Cal. Code Regs. Tit. 10, § 2695.11 - Additional Standards Applicable to Life and Disability Insurance Claims
(a) No insurer shall
seek reimbursement of an overpayment or withhold any portion of any benefit payable
as a result of a claim on the basis that the sum withheld or reimbursement sought is
an adjustment or correction for an overpayment made under the same policy unless:
(1) the insurer's files contain clear, documented
evidence of an overpayment and written authorization from the insured or assignee,
if applicable, permitting the reimbursement or withholding procedure, or
(2) the insurer's files contain clear, documented
evidence pursuant to section
2695.3 of all of the following:
(A) The overpayment was erroneous under the
provisions of the policy.
(B) The error
which resulted in the payment is not a mistake of the law.
(C) The insurer notifies the insured within six
(6) months of the date of the error, except that in instances of error prompted by
representations or nondisclosure of claimants or third parties, the insurer notifies
the insured within fifteen (15) calendar days after the date of discovery of such
error. For the purpose of this subsection, the date of the error shall be the day on
which the draft for benefits is issued.
(D) Such notice states clearly the cause of the
error and states the amount of the overpayment.
(E) The procedure set forth above in (a)(2)(A)
through (D) above may not be used if the overpayment is the subject of a reasonable
dispute as to facts.
(b) With each claim payment, the insurer shall
provide to the claimant and assignee, if any, an explanation of benefits which shall
include, if applicable, the name of the provider or services covered, dates of
service, and a clear explanation of the computation of benefits.
(c) An insurer may not impose a penalty upon any
insured for noncompliance with insurer requirements for precertification of benefits
unless such penalties are specifically and clearly set forth in writing in the
policy or certificate of insurance.
(d)
An insurer that contests a claim under California Insurance Code Section
10123.13 shall
subsequently affirm or deny the claim within thirty (30) calendar days from the
original notification. In the event an insurer requires additional time to affirm or
deny the claim, it shall notify the claimant and assignee in writing. This written
notice shall specify any additional information the insurer requires in order to
make a determination and shall state any continuing reasons for the insurer's
inability to make a determination. This notice shall be given within thirty (30)
calendar days of the notice (required under Insurance Code Section
10123.13) that
the claim is being contested and every thirty (30) calendar days thereafter until a
determination is made or legal action is served. If the determination cannot be made
until some future event occurs, the insurer shall comply with this continuing notice
requirement by advising the claimant and assignee of the situation and providing an
estimate as to when the determination can be made.

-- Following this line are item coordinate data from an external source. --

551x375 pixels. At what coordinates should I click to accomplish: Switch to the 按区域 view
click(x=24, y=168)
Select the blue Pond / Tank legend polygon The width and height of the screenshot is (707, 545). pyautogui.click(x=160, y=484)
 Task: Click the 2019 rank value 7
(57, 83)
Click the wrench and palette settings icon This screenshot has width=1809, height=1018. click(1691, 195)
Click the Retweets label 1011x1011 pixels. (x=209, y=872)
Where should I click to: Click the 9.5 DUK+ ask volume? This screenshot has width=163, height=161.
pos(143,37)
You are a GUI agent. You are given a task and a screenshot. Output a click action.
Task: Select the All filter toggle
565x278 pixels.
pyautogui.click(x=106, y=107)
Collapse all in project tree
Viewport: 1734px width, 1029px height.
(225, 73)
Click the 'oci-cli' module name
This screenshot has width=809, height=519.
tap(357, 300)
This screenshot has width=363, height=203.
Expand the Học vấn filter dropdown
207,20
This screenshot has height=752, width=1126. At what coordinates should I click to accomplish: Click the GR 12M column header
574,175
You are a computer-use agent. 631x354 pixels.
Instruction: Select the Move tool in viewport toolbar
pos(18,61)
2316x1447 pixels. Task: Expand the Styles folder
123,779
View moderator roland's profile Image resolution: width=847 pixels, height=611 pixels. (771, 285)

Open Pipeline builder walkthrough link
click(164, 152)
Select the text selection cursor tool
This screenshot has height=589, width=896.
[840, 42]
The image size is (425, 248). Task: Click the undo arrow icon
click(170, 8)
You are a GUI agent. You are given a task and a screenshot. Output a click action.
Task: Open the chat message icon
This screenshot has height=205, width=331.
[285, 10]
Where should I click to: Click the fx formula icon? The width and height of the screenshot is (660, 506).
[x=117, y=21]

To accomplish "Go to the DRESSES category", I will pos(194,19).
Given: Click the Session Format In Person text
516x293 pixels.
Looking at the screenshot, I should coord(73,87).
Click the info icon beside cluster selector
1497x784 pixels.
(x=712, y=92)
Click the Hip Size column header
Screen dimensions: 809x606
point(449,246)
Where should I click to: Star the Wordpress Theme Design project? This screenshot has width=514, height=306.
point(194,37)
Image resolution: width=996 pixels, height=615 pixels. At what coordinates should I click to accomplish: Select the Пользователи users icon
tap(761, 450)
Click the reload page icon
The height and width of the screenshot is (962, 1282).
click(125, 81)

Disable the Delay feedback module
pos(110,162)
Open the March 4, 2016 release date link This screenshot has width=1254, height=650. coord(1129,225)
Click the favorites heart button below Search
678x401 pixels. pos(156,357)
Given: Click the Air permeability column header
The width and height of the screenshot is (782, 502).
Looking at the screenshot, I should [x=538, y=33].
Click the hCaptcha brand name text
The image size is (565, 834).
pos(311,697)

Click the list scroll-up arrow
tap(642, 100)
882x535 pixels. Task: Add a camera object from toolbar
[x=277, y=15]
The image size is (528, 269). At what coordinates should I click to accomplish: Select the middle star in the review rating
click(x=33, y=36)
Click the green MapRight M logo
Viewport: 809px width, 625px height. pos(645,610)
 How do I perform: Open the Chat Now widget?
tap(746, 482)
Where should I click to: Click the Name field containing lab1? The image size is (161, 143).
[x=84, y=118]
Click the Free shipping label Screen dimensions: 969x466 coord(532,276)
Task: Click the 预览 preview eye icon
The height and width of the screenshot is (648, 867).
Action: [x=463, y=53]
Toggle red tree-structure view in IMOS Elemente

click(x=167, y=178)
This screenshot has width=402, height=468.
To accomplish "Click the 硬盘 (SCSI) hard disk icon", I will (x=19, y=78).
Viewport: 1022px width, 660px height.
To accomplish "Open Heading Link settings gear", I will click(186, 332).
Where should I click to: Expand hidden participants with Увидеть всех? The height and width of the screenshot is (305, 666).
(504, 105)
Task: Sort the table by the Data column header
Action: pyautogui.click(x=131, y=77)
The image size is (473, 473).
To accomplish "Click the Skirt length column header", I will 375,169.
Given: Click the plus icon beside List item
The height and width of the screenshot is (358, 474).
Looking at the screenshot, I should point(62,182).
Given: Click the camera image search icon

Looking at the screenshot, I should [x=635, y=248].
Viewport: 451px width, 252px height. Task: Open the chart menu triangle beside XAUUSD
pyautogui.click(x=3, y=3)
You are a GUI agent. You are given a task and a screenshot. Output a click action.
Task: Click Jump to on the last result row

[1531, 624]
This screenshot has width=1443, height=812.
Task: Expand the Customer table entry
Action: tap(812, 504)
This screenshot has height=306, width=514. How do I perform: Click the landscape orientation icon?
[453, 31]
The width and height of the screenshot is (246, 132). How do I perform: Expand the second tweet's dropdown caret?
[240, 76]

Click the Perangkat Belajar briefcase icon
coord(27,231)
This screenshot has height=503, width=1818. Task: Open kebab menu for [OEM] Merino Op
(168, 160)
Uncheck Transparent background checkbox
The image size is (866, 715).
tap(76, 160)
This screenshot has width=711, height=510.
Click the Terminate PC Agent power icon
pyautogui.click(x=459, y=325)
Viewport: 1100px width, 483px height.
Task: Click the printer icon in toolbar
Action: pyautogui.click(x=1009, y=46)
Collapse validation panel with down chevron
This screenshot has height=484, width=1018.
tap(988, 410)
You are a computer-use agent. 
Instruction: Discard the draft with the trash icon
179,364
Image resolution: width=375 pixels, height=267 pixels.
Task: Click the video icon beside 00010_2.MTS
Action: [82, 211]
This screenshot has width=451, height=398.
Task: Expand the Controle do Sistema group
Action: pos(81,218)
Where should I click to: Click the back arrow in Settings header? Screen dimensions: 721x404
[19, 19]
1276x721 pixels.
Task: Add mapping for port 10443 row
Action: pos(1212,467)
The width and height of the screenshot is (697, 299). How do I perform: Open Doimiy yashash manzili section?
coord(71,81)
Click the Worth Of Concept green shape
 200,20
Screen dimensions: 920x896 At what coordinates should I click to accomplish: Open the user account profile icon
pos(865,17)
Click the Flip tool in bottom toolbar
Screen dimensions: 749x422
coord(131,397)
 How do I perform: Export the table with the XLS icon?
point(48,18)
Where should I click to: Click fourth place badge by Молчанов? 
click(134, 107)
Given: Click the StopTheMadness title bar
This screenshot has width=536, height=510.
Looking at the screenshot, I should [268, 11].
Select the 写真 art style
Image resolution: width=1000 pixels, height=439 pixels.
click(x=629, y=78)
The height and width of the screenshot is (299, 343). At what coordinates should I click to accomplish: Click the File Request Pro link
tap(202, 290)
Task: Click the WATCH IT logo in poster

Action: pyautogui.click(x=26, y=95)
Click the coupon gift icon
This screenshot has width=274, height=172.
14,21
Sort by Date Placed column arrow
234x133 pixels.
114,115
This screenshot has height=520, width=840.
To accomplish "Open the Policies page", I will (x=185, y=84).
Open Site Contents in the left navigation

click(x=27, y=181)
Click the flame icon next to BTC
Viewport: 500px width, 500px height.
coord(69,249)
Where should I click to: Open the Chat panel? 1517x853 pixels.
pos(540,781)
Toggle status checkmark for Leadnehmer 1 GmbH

(e) When a policy requires preauthorization of
non-emergency medical services, the preauthorization must be given immediately but
in no event more than five (5) calendar days after the request for preauthorization.
The preauthorization shall be communicated or confirmed in writing to the insured
and the medical service provider, and shall explain the scope of the
preauthorization and whether the preauthorization is or is not a guarantee of
acceptance of the claim. In the event the preauthorization is denied, the reason(s)
for the denial shall be communicated in writing to the insured and the medical
service provider.
(f) No
preauthorization shall be required by an insurer for emergency medical
services.
(g) An insurer shall reimburse
the insured or medical service provider for reasonable expenses incurred in copying
medical records requested by the insurer.
Notes
2. Repealer of former section 2695.11 and renumbering and amendment of former section 2695.12 to new section 2695.11 filed 1-10-97; operative 5-10-97 (Register 97, No. 2).
3. Amendment of section and NOTE filed 4-24-2003; operative 7-23-2003 (Register 2003, No. 17).
Note: Authority cited: Sections 790.10, 12921 and 12926, Insurance Code; and Sections 11342.2 and 11152, Government Code. Reference: Sections 790.03(h)(1), (2), (3), (5) and (13) and 10123.13, Insurance Code.
2. Repealer of former section 2695.11 and renumbering and amendment of former section 2695.12 to new section 2695.11 filed 1-10-97; operative 5-10-97 (Register 97, No. 2).
3. Amendment of section and Note filed 4-24-2003; operative 7-23-2003 (Register 2003, No. 17).